* TASK GOAL: Starting from the first line, set down the entire listing exactly.

* MATERIAL SUPPLIED:
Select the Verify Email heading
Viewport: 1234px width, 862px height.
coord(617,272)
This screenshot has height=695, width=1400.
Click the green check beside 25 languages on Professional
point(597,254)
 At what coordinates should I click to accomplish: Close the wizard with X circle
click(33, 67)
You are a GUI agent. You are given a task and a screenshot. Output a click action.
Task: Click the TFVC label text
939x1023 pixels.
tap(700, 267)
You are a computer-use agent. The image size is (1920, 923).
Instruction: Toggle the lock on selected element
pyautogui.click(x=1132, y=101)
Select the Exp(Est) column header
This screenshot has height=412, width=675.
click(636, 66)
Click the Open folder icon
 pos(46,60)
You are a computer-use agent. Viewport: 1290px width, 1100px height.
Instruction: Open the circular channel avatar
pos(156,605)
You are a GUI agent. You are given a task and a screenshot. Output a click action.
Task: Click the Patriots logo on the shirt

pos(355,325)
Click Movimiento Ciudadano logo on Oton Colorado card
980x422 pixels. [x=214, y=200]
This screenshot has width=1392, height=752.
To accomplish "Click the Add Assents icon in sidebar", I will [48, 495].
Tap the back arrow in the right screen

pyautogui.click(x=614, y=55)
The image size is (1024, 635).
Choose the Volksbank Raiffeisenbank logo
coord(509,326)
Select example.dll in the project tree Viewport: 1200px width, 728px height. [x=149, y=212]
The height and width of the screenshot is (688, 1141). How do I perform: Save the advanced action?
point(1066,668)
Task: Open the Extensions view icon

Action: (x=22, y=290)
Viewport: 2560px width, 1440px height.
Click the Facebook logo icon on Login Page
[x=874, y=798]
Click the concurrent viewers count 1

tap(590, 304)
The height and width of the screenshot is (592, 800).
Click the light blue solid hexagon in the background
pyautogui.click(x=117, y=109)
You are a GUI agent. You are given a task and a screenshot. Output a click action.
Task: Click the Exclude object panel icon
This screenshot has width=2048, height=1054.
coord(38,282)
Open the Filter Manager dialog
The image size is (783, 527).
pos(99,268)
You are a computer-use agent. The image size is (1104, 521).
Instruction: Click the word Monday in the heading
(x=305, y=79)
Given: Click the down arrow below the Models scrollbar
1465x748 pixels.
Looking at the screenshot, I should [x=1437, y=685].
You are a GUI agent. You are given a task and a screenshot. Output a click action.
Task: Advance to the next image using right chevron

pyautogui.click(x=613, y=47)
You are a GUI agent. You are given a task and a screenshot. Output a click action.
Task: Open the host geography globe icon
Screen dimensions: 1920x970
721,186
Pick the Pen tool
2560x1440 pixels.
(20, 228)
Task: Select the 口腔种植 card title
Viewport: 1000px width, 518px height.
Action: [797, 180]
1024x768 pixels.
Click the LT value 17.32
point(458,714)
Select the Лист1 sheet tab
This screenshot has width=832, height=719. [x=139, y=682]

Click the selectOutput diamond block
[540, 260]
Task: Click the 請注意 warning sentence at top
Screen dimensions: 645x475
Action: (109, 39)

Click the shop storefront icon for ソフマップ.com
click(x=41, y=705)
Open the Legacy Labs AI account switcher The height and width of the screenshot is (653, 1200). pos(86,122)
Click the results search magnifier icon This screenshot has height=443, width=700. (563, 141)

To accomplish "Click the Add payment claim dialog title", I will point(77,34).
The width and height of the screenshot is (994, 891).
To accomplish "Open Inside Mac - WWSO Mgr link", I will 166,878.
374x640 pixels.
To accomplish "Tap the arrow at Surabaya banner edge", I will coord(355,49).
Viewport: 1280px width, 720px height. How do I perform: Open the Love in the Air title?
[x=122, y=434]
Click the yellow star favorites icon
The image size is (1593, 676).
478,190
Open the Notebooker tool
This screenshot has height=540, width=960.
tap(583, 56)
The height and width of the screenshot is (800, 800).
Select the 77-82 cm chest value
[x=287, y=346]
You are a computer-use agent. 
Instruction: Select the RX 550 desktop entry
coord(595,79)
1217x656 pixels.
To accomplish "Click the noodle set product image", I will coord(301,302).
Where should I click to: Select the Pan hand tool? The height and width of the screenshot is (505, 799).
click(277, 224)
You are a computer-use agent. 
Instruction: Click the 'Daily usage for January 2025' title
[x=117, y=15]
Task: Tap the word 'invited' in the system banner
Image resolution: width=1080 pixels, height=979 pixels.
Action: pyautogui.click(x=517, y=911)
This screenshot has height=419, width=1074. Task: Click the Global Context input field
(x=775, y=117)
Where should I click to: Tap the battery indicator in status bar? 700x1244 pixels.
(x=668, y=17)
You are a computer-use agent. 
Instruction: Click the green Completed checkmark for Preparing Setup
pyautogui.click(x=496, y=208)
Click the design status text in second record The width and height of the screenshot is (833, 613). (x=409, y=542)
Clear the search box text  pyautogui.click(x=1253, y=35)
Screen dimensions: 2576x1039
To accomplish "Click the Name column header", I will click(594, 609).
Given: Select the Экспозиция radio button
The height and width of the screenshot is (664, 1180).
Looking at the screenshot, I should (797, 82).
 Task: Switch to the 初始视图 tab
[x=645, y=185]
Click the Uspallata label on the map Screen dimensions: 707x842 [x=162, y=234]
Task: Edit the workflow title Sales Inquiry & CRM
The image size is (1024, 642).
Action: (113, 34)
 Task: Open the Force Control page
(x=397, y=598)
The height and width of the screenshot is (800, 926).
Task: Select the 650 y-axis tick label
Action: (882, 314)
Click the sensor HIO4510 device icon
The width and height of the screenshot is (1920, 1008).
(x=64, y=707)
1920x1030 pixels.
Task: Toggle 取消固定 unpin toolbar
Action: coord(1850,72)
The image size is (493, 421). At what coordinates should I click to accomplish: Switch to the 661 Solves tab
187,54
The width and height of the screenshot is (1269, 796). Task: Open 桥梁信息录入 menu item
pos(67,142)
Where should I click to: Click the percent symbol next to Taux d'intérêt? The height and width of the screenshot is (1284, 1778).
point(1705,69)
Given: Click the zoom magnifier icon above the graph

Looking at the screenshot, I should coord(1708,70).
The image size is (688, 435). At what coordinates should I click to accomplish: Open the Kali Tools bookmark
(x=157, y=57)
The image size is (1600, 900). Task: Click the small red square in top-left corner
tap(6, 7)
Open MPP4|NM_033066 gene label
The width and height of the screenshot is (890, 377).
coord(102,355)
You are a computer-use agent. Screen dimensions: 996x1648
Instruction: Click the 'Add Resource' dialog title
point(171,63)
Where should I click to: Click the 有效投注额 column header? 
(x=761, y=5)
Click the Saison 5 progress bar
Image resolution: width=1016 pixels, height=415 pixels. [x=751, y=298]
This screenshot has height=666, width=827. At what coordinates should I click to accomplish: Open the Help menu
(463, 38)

* RESULT OF THE TASK:
Select the Verify Email heading
Viewport: 1234px width, 862px height.
coord(617,272)
This screenshot has height=695, width=1400.
Click the green check beside 25 languages on Professional
point(597,254)
 At what coordinates should I click to accomplish: Close the wizard with X circle
click(33, 67)
You are a GUI agent. You are given a task and a screenshot. Output a click action.
Task: Click the TFVC label text
939x1023 pixels.
tap(700, 267)
You are a computer-use agent. The image size is (1920, 923).
Instruction: Toggle the lock on selected element
pyautogui.click(x=1132, y=101)
Select the Exp(Est) column header
This screenshot has height=412, width=675.
click(636, 66)
Click the Open folder icon
 pos(46,60)
You are a computer-use agent. Viewport: 1290px width, 1100px height.
Instruction: Open the circular channel avatar
pos(156,605)
You are a GUI agent. You are given a task and a screenshot. Output a click action.
Task: Click the Patriots logo on the shirt

pos(355,325)
Click Movimiento Ciudadano logo on Oton Colorado card
980x422 pixels. [x=214, y=200]
This screenshot has width=1392, height=752.
To accomplish "Click the Add Assents icon in sidebar", I will [48, 495].
Tap the back arrow in the right screen

pyautogui.click(x=614, y=55)
The image size is (1024, 635).
Choose the Volksbank Raiffeisenbank logo
coord(509,326)
Select example.dll in the project tree Viewport: 1200px width, 728px height. [x=149, y=212]
The height and width of the screenshot is (688, 1141). How do I perform: Save the advanced action?
point(1066,668)
Task: Open the Extensions view icon

Action: (x=22, y=290)
Viewport: 2560px width, 1440px height.
Click the Facebook logo icon on Login Page
[x=874, y=798]
Click the concurrent viewers count 1

tap(590, 304)
The height and width of the screenshot is (592, 800).
Click the light blue solid hexagon in the background
pyautogui.click(x=117, y=109)
You are a GUI agent. You are given a task and a screenshot. Output a click action.
Task: Click the Exclude object panel icon
This screenshot has width=2048, height=1054.
coord(38,282)
Open the Filter Manager dialog
The image size is (783, 527).
pos(99,268)
You are a computer-use agent. The image size is (1104, 521).
Instruction: Click the word Monday in the heading
(x=305, y=79)
Given: Click the down arrow below the Models scrollbar
1465x748 pixels.
Looking at the screenshot, I should [x=1437, y=685].
You are a GUI agent. You are given a task and a screenshot. Output a click action.
Task: Advance to the next image using right chevron

pyautogui.click(x=613, y=47)
You are a GUI agent. You are given a task and a screenshot. Output a click action.
Task: Open the host geography globe icon
Screen dimensions: 1920x970
721,186
Pick the Pen tool
2560x1440 pixels.
(20, 228)
Task: Select the 口腔种植 card title
Viewport: 1000px width, 518px height.
Action: [797, 180]
1024x768 pixels.
Click the LT value 17.32
point(458,714)
Select the Лист1 sheet tab
This screenshot has width=832, height=719. [x=139, y=682]

Click the selectOutput diamond block
[540, 260]
Task: Click the 請注意 warning sentence at top
Screen dimensions: 645x475
Action: (109, 39)

Click the shop storefront icon for ソフマップ.com
click(x=41, y=705)
Open the Legacy Labs AI account switcher The height and width of the screenshot is (653, 1200). pos(86,122)
Click the results search magnifier icon This screenshot has height=443, width=700. (563, 141)

To accomplish "Click the Add payment claim dialog title", I will point(77,34).
The width and height of the screenshot is (994, 891).
To accomplish "Open Inside Mac - WWSO Mgr link", I will 166,878.
374x640 pixels.
To accomplish "Tap the arrow at Surabaya banner edge", I will coord(355,49).
Viewport: 1280px width, 720px height. How do I perform: Open the Love in the Air title?
[x=122, y=434]
Click the yellow star favorites icon
The image size is (1593, 676).
478,190
Open the Notebooker tool
This screenshot has height=540, width=960.
tap(583, 56)
The height and width of the screenshot is (800, 800).
Select the 77-82 cm chest value
[x=287, y=346]
You are a computer-use agent. 
Instruction: Select the RX 550 desktop entry
coord(595,79)
1217x656 pixels.
To accomplish "Click the noodle set product image", I will coord(301,302).
Where should I click to: Select the Pan hand tool? The height and width of the screenshot is (505, 799).
click(277, 224)
You are a computer-use agent. 
Instruction: Click the 'Daily usage for January 2025' title
[x=117, y=15]
Task: Tap the word 'invited' in the system banner
Image resolution: width=1080 pixels, height=979 pixels.
Action: pyautogui.click(x=517, y=911)
This screenshot has height=419, width=1074. Task: Click the Global Context input field
(x=775, y=117)
Where should I click to: Tap the battery indicator in status bar? 700x1244 pixels.
(x=668, y=17)
You are a computer-use agent. 
Instruction: Click the green Completed checkmark for Preparing Setup
pyautogui.click(x=496, y=208)
Click the design status text in second record The width and height of the screenshot is (833, 613). (x=409, y=542)
Clear the search box text  pyautogui.click(x=1253, y=35)
Screen dimensions: 2576x1039
To accomplish "Click the Name column header", I will click(594, 609).
Given: Select the Экспозиция radio button
The height and width of the screenshot is (664, 1180).
Looking at the screenshot, I should (797, 82).
 Task: Switch to the 初始视图 tab
[x=645, y=185]
Click the Uspallata label on the map Screen dimensions: 707x842 [x=162, y=234]
Task: Edit the workflow title Sales Inquiry & CRM
The image size is (1024, 642).
Action: (113, 34)
 Task: Open the Force Control page
(x=397, y=598)
The height and width of the screenshot is (800, 926).
Task: Select the 650 y-axis tick label
Action: (882, 314)
Click the sensor HIO4510 device icon
The width and height of the screenshot is (1920, 1008).
(x=64, y=707)
1920x1030 pixels.
Task: Toggle 取消固定 unpin toolbar
Action: coord(1850,72)
The image size is (493, 421). At what coordinates should I click to accomplish: Switch to the 661 Solves tab
187,54
The width and height of the screenshot is (1269, 796). Task: Open 桥梁信息录入 menu item
pos(67,142)
Where should I click to: Click the percent symbol next to Taux d'intérêt? The height and width of the screenshot is (1284, 1778).
point(1705,69)
Given: Click the zoom magnifier icon above the graph

Looking at the screenshot, I should coord(1708,70).
The image size is (688, 435). At what coordinates should I click to accomplish: Open the Kali Tools bookmark
(x=157, y=57)
The image size is (1600, 900). Task: Click the small red square in top-left corner
tap(6, 7)
Open MPP4|NM_033066 gene label
The width and height of the screenshot is (890, 377).
coord(102,355)
You are a computer-use agent. Screen dimensions: 996x1648
Instruction: Click the 'Add Resource' dialog title
point(171,63)
Where should I click to: Click the 有效投注额 column header? 
(x=761, y=5)
Click the Saison 5 progress bar
Image resolution: width=1016 pixels, height=415 pixels. [x=751, y=298]
This screenshot has height=666, width=827. At what coordinates should I click to accomplish: Open the Help menu
(463, 38)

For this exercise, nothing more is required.